### What is required
Repeat every one of the following rows verbatim, changing nothing.

(Word and element location data)
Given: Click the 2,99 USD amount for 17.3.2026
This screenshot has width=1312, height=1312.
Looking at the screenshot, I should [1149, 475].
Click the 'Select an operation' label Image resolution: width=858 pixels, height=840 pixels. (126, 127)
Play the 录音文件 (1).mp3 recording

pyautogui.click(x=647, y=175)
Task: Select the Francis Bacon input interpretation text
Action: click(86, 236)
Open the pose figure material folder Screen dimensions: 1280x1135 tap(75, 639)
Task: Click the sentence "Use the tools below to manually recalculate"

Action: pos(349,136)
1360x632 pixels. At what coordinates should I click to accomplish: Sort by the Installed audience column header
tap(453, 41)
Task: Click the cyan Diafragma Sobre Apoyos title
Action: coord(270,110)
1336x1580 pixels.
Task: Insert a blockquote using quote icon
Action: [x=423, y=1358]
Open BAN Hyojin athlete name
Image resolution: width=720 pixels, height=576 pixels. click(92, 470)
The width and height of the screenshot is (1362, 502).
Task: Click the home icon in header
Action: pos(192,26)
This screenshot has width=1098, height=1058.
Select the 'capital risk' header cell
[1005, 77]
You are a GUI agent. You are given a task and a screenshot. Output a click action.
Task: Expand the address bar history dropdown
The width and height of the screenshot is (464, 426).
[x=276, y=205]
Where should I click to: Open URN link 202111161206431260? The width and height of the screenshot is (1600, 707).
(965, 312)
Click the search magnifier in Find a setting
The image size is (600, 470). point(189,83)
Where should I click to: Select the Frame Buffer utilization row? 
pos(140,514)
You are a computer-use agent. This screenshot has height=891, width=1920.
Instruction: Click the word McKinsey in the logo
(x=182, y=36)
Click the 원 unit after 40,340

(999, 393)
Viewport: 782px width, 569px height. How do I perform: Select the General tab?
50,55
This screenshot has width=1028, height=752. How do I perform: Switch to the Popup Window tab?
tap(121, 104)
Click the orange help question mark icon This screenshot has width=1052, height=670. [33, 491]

### Correct answer
Given: Click the 2,99 USD amount for 17.3.2026
This screenshot has width=1312, height=1312.
Looking at the screenshot, I should [1149, 475].
Click the 'Select an operation' label Image resolution: width=858 pixels, height=840 pixels. (126, 127)
Play the 录音文件 (1).mp3 recording

pyautogui.click(x=647, y=175)
Task: Select the Francis Bacon input interpretation text
Action: click(86, 236)
Open the pose figure material folder Screen dimensions: 1280x1135 tap(75, 639)
Task: Click the sentence "Use the tools below to manually recalculate"

Action: pos(349,136)
1360x632 pixels. At what coordinates should I click to accomplish: Sort by the Installed audience column header
tap(453, 41)
Task: Click the cyan Diafragma Sobre Apoyos title
Action: coord(270,110)
1336x1580 pixels.
Task: Insert a blockquote using quote icon
Action: [x=423, y=1358]
Open BAN Hyojin athlete name
Image resolution: width=720 pixels, height=576 pixels. click(92, 470)
The width and height of the screenshot is (1362, 502).
Task: Click the home icon in header
Action: pos(192,26)
This screenshot has width=1098, height=1058.
Select the 'capital risk' header cell
[1005, 77]
You are a GUI agent. You are given a task and a screenshot. Output a click action.
Task: Expand the address bar history dropdown
The width and height of the screenshot is (464, 426).
[x=276, y=205]
Where should I click to: Open URN link 202111161206431260? The width and height of the screenshot is (1600, 707).
(965, 312)
Click the search magnifier in Find a setting
The image size is (600, 470). point(189,83)
Where should I click to: Select the Frame Buffer utilization row? 
pos(140,514)
You are a computer-use agent. This screenshot has height=891, width=1920.
Instruction: Click the word McKinsey in the logo
(x=182, y=36)
Click the 원 unit after 40,340

(999, 393)
Viewport: 782px width, 569px height. How do I perform: Select the General tab?
50,55
This screenshot has width=1028, height=752. How do I perform: Switch to the Popup Window tab?
tap(121, 104)
Click the orange help question mark icon This screenshot has width=1052, height=670. [33, 491]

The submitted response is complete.